For me, Scrooged is on the fence as far as being a classic holiday movie. Actually, for me, Scrooged is not a classic holiday movie. However, as with most movies with Bill Murray in the 1980s, this is a classic comedy. The Christmas part of this movie gets overpowered by Murray’s performance, and none of the rest of the cast are able to pick up the holiday slack.

Holiday classic movies are supposed to launch careers and elicit memories of holidays gone by. For example, as much as people want to insist that it is, Die Hard is not a classic holiday movie. It is, however, a classic movie in general because it is just awesome. It also launched several careers. Bill Murray’s career was already launched by the time he did Scrooged, and none of the other actors in this movie give a performance that really stands out. Then again, asking a second tier comedic actor to stand out in a Bill Murray movie is really asking a lot.

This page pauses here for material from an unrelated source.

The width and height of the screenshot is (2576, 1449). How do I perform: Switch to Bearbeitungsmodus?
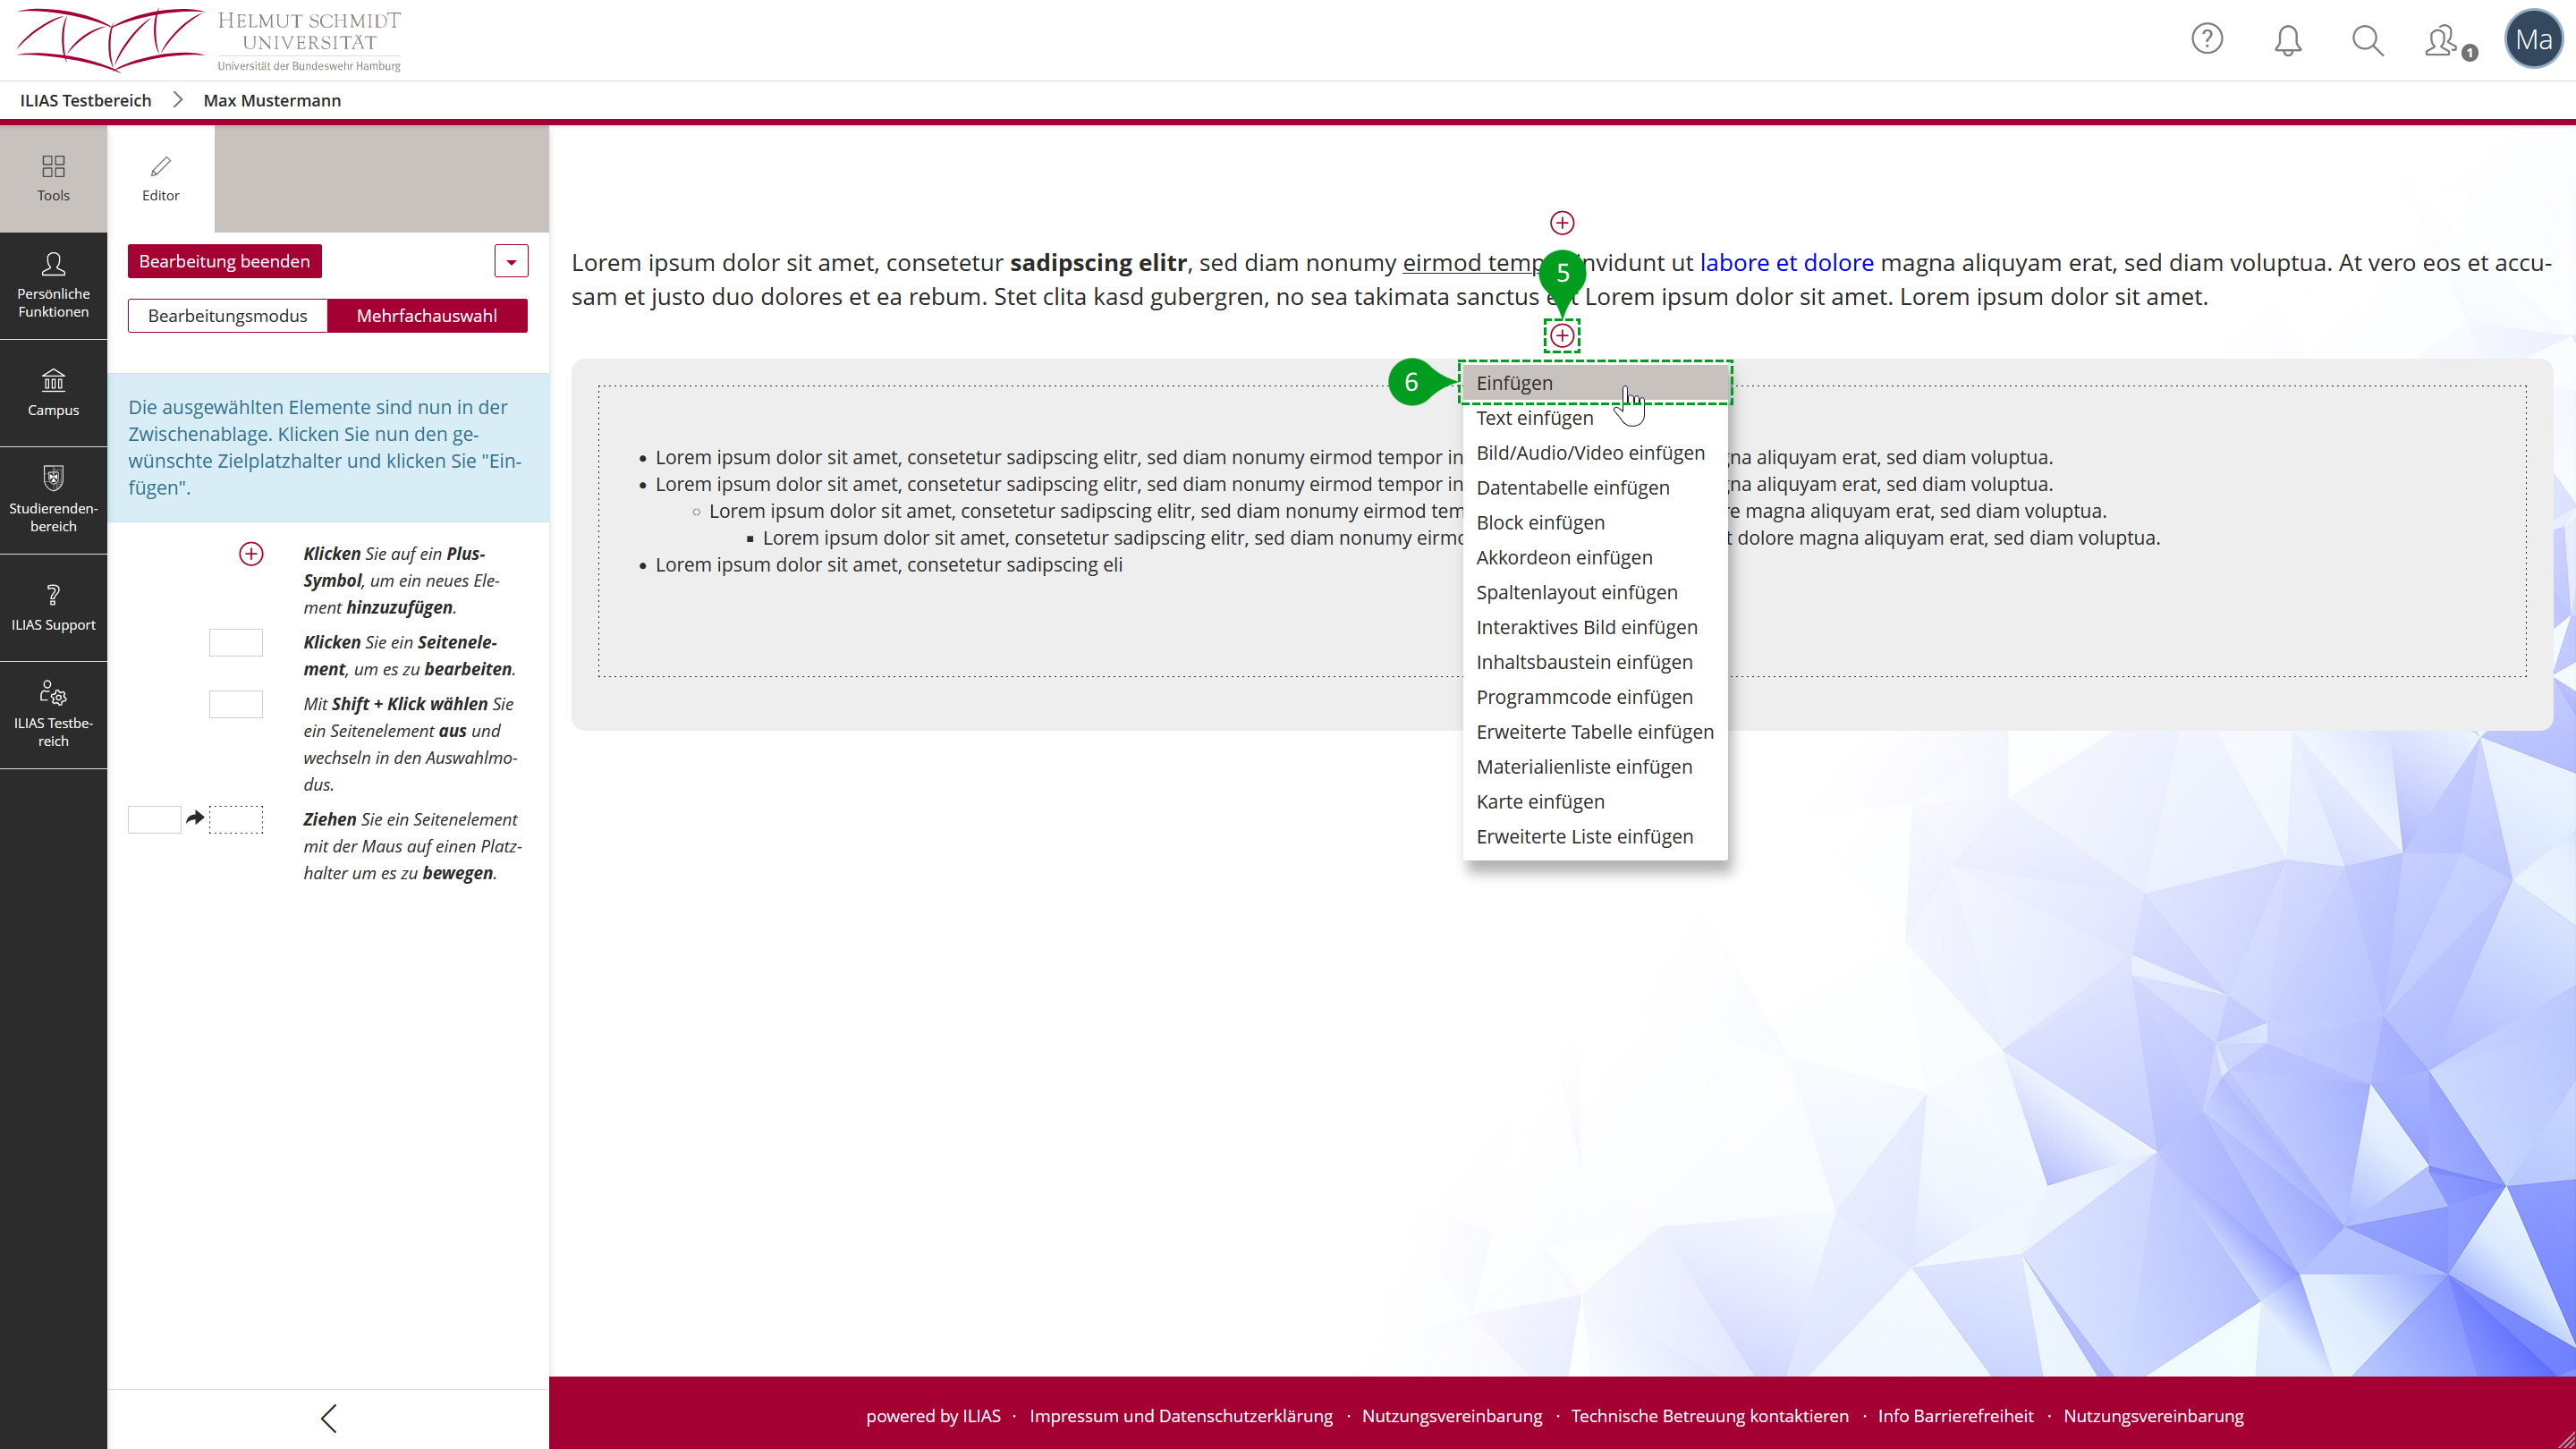(x=227, y=316)
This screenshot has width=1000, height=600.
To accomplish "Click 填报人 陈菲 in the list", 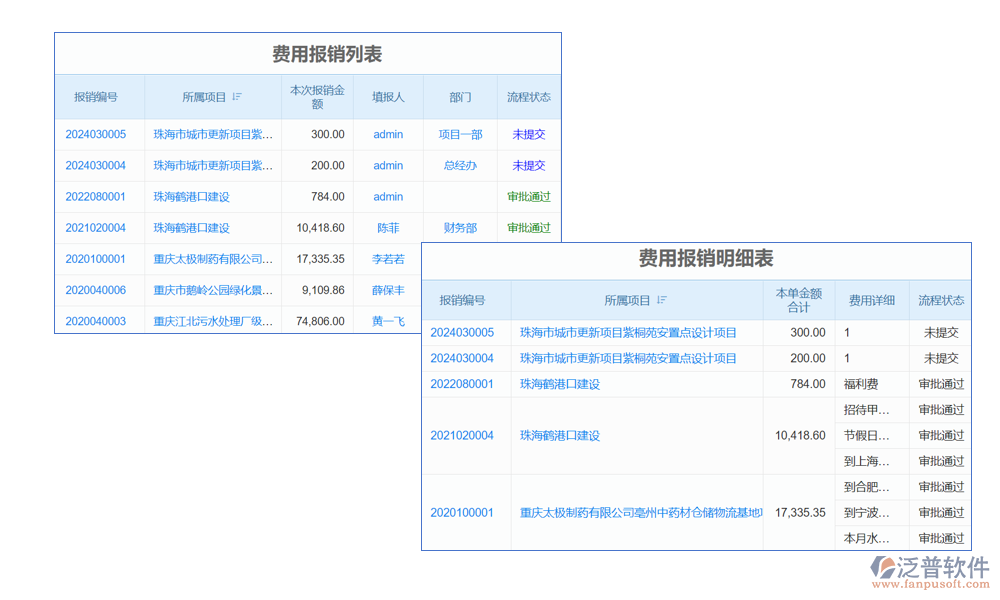I will 388,228.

The focus of every good version of A Christmas Carol is the realization that a belief in Christmas can truly save your soul. The act of getting Ebenezer Scrooge to see the error of his ways is one thing, but getting him to allow his heart to well up with the feeling of Christmas is quite another. While Scrooged does an excellent job of showing how Frank Cross goes from being a jerk to a nice guy, it never really hammers home the Christmas aspect of it.

When we see his memories, they just happen to occur on Christmas. Nothing about Christmas triggers positive memories to Frank Cross. His memories are triggered by his love for Claire and the realization that he missed out on most of his life because he was either working or watching television. But, in all honesty, this story could have happened during Easter and it would have been just as effective, and just as funny.

The one thing I admire about guys like Bill Murray and Chevy Chase is that they knew that their comedic powers were limited. They knew that they were only going to have that precious comedic timing that so few get for so long before it would be gone. They would always be funny guys, but they knew that their time as two of the funniest people in the history of cinema was very limited. It is a lesson Jim Carrey never learned, and I believe the world missed out on some great Jim Carrey comedies because he was infatuated with doing things like The Truman Show.

At the peak of his comedic powers, Bill Murray made an adaptation of the classic Charles Dickens tale, A Christmas Carol. And while it is kind of easy to pick out his secretary as being Cratchit and his brother as being the nephew from Dickens’ story, the movie never really establishes Christmas as being the reason that Frank Cross changes his evil ways. What really changes his evil ways is his love for Claire and his desire to rekindle that relationship. At the end, he remembers how much he loves her and how happy the two were together and that is what solves the problem. Christmas is just an afterthought.

I had more than one person ask me when I was going to review Scrooged and I have avoided it because I did not want to anger people by saying that it isn’t a holiday classic. It is one of those movies that fails at its attempt to illicit images of sugar plumbs in people’s heads, but succeeds immensely in being one of the funniest movies ever made. A Christmas classic has Christmas as the center of everything. Christmas is the setting, Christmas is the issue, and Christmas is the solution. In Scrooged, the problem is not really Christmas. The problem is that Frank Cross became a miserable prick and now he needs to change his ways. The ghost of his old boss (playing the role of Jacob Marley) never even tries to establish the fact that Cross is headed towards a horrible fate. In the desire to make the comedy funny, the movie glosses over the direction that Cross’ life is headed in. But the movie hits a home run as a comedy, and that is why so many people love it today.